» ACTION ITEM
Exact copies of the lines below are the goal; any images in them are dropped.

» DATA IN THIS EXERCISE

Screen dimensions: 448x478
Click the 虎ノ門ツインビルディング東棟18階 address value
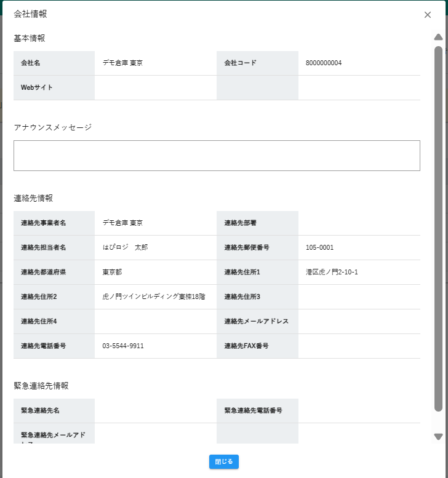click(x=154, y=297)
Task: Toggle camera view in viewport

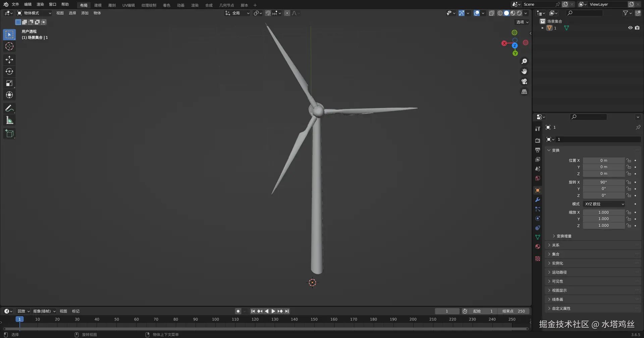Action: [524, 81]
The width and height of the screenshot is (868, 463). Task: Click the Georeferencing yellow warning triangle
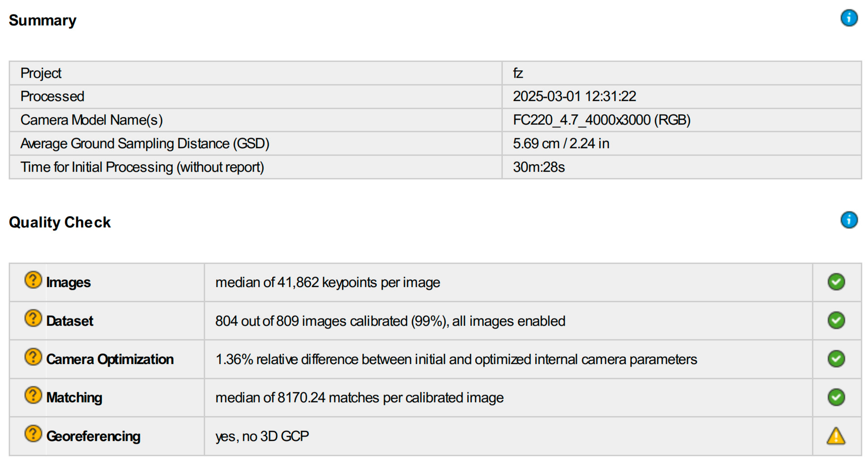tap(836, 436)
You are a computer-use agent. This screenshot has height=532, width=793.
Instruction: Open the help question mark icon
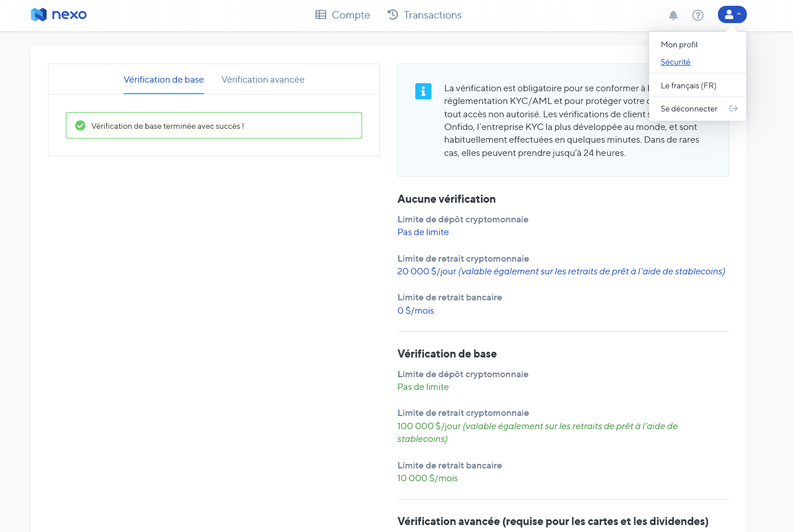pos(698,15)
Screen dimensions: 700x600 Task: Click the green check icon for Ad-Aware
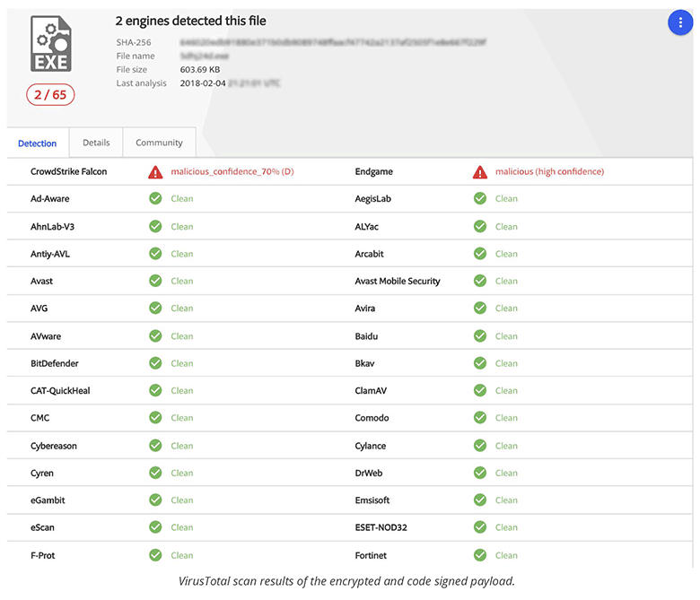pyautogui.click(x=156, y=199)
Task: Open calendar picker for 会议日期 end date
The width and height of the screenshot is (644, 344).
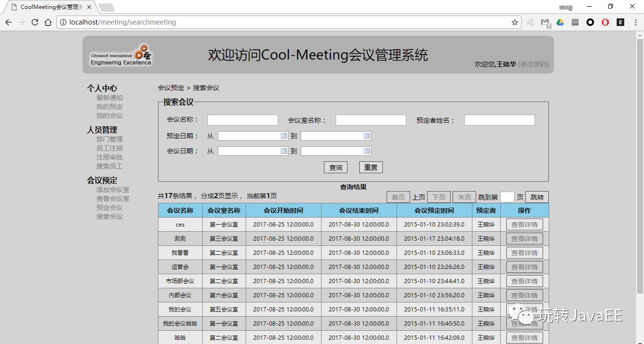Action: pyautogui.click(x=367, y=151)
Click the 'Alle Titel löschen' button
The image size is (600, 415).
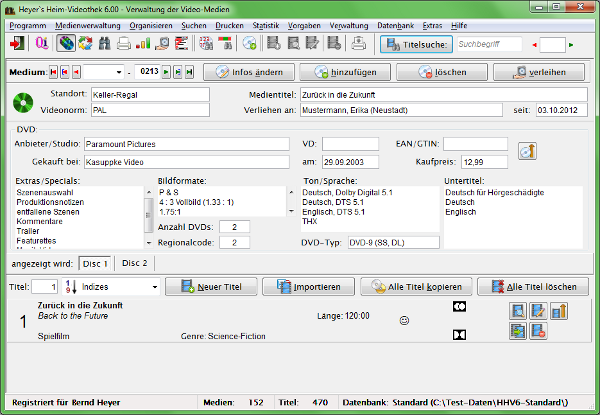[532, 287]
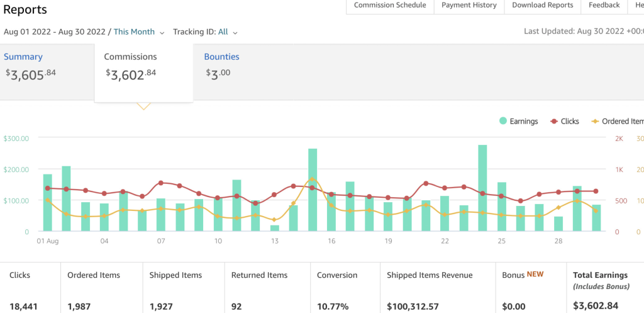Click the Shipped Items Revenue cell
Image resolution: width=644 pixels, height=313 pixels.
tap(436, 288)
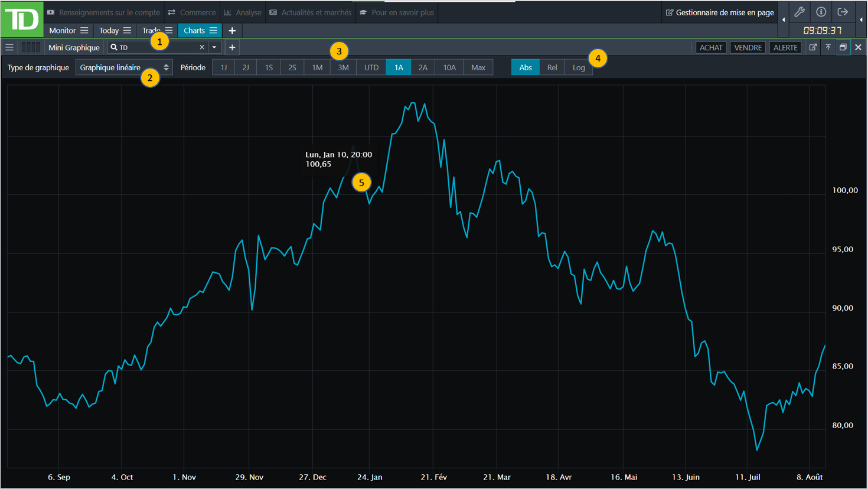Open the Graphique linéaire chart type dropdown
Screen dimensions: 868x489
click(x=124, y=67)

» SOLUTION
Screen dimensions: 448x478
Click the 虎ノ門ツインビルディング東棟18階 address value
click(x=154, y=297)
Task: Toggle camera view in viewport

Action: [524, 81]
The width and height of the screenshot is (868, 463). Task: Click the Georeferencing yellow warning triangle
tap(836, 436)
You are a computer-use agent. This screenshot has height=532, width=793.
Instruction: Open the help question mark icon
pos(698,15)
Screen dimensions: 700x600 Task: Click the green check icon for Ad-Aware
pyautogui.click(x=156, y=199)
Task: Open calendar picker for 会议日期 end date
The width and height of the screenshot is (644, 344).
Action: pyautogui.click(x=367, y=151)
Click the 'Alle Titel löschen' button
The image size is (600, 415).
[532, 287]
Click the Shipped Items Revenue cell
Image resolution: width=644 pixels, height=313 pixels.
tap(436, 288)
Open the Graphique linéaire chart type dropdown
Screen dimensions: 868x489
click(x=124, y=67)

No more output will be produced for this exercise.